EXERCISE DESCRIPTION: Rescale the listing from its start through the line holding "click(648, 648)", inclusive. Write those lines out again, requests included, with each click coordinate in the answers multiplied by 0.55 and rounded to a whole number (halves round up), leaving out the pictures and giving nothing beyond those lines.

RECORDS FOR THE EXERCISE:
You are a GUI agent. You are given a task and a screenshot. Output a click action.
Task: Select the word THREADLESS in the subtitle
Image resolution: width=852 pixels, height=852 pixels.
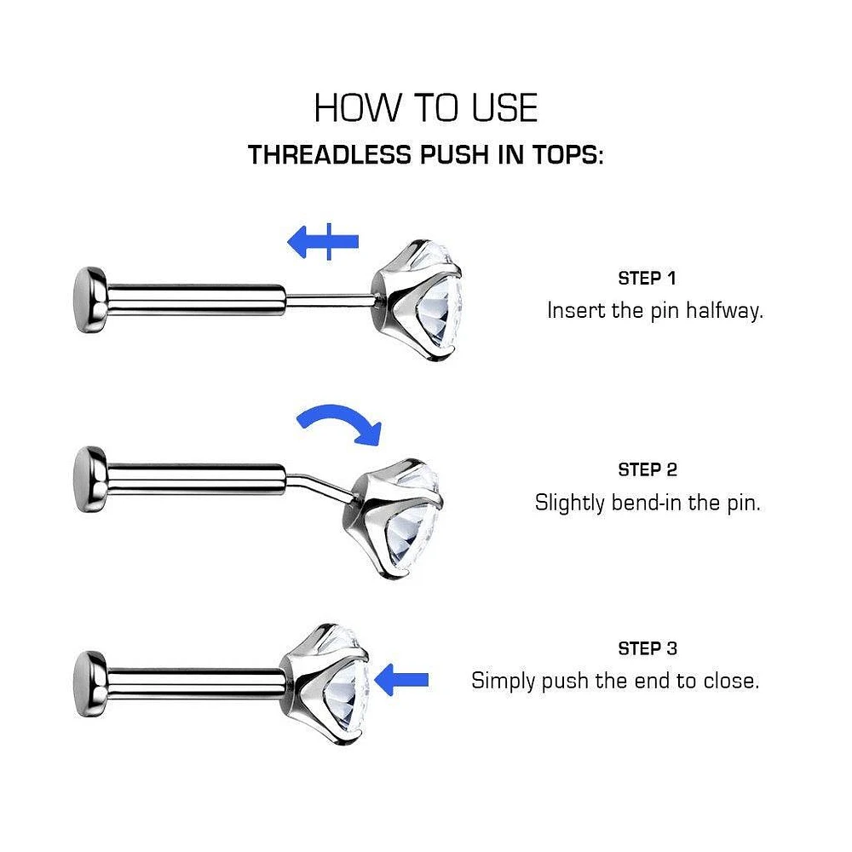click(330, 154)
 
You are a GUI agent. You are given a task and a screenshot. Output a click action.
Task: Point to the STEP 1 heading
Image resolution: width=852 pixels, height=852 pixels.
click(647, 279)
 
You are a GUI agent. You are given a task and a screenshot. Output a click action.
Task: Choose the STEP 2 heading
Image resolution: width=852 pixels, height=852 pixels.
click(648, 469)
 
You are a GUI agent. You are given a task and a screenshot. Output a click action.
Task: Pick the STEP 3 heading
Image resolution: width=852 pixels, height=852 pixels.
click(648, 648)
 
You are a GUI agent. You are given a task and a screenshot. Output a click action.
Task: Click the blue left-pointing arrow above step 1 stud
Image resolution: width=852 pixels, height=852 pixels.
click(323, 241)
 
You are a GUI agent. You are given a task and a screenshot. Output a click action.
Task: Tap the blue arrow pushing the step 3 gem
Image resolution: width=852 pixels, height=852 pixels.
click(401, 680)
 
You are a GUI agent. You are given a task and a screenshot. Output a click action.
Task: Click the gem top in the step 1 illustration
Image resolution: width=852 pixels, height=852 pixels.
click(417, 301)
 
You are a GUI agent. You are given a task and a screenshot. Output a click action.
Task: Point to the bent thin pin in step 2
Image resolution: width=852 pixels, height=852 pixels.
click(319, 486)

EXPECTED OUTPUT:
You are a GUI agent. You are given a task and a screenshot. Output a click action.
Task: Select the word THREADLESS in the subtitle
Image resolution: width=852 pixels, height=852 pixels.
click(182, 85)
 
You are a GUI agent. You are given a task and a screenshot. Output a click action.
Task: Point to the STEP 1 heading
Image resolution: width=852 pixels, height=852 pixels.
click(356, 153)
 
You are a GUI agent. You are given a task and a screenshot. Output a click action.
Task: Choose the STEP 2 heading
Image resolution: width=852 pixels, height=852 pixels.
click(356, 258)
 
You are a GUI agent. You are given a task and a screenshot. Output a click action.
Task: Pick the STEP 3 heading
Image resolution: width=852 pixels, height=852 pixels.
click(356, 356)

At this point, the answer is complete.